Disgraced Hollywood mogul Harvey Weinstein on Thursday lost a bid to have his 2020 sex crimes conviction in New York overturned.
In a ruling, five judges from a New York appeals court unanimously upheld the guilty verdicts and resulting 23-year sentence.
They rejected Weinstein's argument that the jury had been prejudiced by hearing allegations from women who were not part of the charges.
Judge Angela Mazzarelli, writing the ruling, said the witnesses had provided "useful information," which had helped jurors "fully understand the dynamics" between Weinstein and his victims.
"We perceive no basis for reducing the sentence, and we have considered defendant's remaining arguments and find them unavailing," she wrote.
"Pulp Fiction" producer Weinstein was convicted of rape and sexual assault in February 2020 in a landmark verdict for the #MeToo movement.
He is currently awaiting trial on separate sexual assault charges in California.
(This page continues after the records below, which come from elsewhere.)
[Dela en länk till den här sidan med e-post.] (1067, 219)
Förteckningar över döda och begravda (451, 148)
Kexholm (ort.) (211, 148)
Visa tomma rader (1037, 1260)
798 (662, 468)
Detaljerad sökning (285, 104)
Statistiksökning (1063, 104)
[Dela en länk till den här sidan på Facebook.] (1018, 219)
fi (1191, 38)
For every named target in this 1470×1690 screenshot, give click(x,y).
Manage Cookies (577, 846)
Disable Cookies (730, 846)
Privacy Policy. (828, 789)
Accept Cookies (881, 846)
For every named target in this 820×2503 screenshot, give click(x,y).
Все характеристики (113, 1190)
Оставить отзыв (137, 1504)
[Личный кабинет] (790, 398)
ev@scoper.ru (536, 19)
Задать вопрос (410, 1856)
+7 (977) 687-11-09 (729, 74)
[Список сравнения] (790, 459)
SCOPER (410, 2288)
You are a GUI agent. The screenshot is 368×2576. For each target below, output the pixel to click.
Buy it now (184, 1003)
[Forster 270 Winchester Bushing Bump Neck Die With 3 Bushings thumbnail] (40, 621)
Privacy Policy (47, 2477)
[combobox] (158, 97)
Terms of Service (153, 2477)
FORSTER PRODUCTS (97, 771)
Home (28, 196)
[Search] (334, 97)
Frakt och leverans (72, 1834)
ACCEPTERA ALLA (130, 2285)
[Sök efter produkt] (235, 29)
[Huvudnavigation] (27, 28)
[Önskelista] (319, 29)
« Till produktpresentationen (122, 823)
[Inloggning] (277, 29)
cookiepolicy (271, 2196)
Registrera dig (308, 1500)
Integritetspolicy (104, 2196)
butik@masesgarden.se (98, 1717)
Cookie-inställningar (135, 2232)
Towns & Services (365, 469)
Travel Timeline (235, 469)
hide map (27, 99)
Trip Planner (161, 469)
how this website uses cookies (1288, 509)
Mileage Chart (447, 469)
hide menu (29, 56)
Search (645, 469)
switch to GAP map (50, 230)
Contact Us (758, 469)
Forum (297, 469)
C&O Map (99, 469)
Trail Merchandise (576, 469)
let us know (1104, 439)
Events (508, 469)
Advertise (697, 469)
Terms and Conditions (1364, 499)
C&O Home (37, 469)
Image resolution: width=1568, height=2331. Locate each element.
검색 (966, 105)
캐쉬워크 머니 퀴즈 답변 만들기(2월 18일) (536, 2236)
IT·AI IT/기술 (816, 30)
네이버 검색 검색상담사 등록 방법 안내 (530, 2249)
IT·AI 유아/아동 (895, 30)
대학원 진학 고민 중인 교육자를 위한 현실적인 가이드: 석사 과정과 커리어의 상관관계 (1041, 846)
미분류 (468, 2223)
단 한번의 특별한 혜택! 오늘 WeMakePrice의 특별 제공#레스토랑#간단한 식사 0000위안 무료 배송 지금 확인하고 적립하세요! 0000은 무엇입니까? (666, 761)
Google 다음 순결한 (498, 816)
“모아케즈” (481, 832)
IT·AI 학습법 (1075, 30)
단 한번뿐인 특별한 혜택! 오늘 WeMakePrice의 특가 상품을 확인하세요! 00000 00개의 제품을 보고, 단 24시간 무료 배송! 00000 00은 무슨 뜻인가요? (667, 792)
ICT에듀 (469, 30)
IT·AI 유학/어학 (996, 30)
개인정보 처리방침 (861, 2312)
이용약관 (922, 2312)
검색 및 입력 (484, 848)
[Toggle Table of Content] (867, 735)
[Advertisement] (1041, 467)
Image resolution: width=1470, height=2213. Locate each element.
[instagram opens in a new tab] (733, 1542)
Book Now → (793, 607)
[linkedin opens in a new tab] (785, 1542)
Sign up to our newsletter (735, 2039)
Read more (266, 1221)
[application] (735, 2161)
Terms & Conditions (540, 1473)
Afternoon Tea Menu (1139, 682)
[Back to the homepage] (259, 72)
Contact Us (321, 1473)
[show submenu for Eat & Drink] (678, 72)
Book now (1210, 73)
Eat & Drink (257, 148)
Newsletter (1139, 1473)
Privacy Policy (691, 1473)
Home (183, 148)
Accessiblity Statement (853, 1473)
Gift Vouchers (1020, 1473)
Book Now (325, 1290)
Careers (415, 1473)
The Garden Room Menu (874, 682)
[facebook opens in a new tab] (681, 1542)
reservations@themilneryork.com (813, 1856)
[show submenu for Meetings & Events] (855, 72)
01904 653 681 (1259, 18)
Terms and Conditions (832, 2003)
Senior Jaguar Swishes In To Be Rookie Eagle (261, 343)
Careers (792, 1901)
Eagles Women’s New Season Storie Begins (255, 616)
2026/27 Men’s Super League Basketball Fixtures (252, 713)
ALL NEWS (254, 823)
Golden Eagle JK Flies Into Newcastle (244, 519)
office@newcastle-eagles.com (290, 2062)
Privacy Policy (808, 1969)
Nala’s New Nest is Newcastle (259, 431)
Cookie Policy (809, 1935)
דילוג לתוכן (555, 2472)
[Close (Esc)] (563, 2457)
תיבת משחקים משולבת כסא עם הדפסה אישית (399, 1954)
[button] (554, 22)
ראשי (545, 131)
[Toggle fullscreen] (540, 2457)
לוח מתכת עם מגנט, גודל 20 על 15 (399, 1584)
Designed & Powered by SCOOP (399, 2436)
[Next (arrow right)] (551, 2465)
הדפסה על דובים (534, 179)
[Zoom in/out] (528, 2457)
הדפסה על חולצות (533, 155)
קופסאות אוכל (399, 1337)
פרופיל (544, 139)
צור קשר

Weinstein, 70, pleaded not guilty in September in a Los Angeles court to counts involving alleged abuse of five women.
Widespread sexual abuse and harassment allegations against Weinstein exploded in 2017.
In total, nearly 90 women including Angelina Jolie, Gwyneth Paltrow and Salma Hayek have accused Weinstein of harassment or assault.
He has maintained that all his sexual encounters were consensual.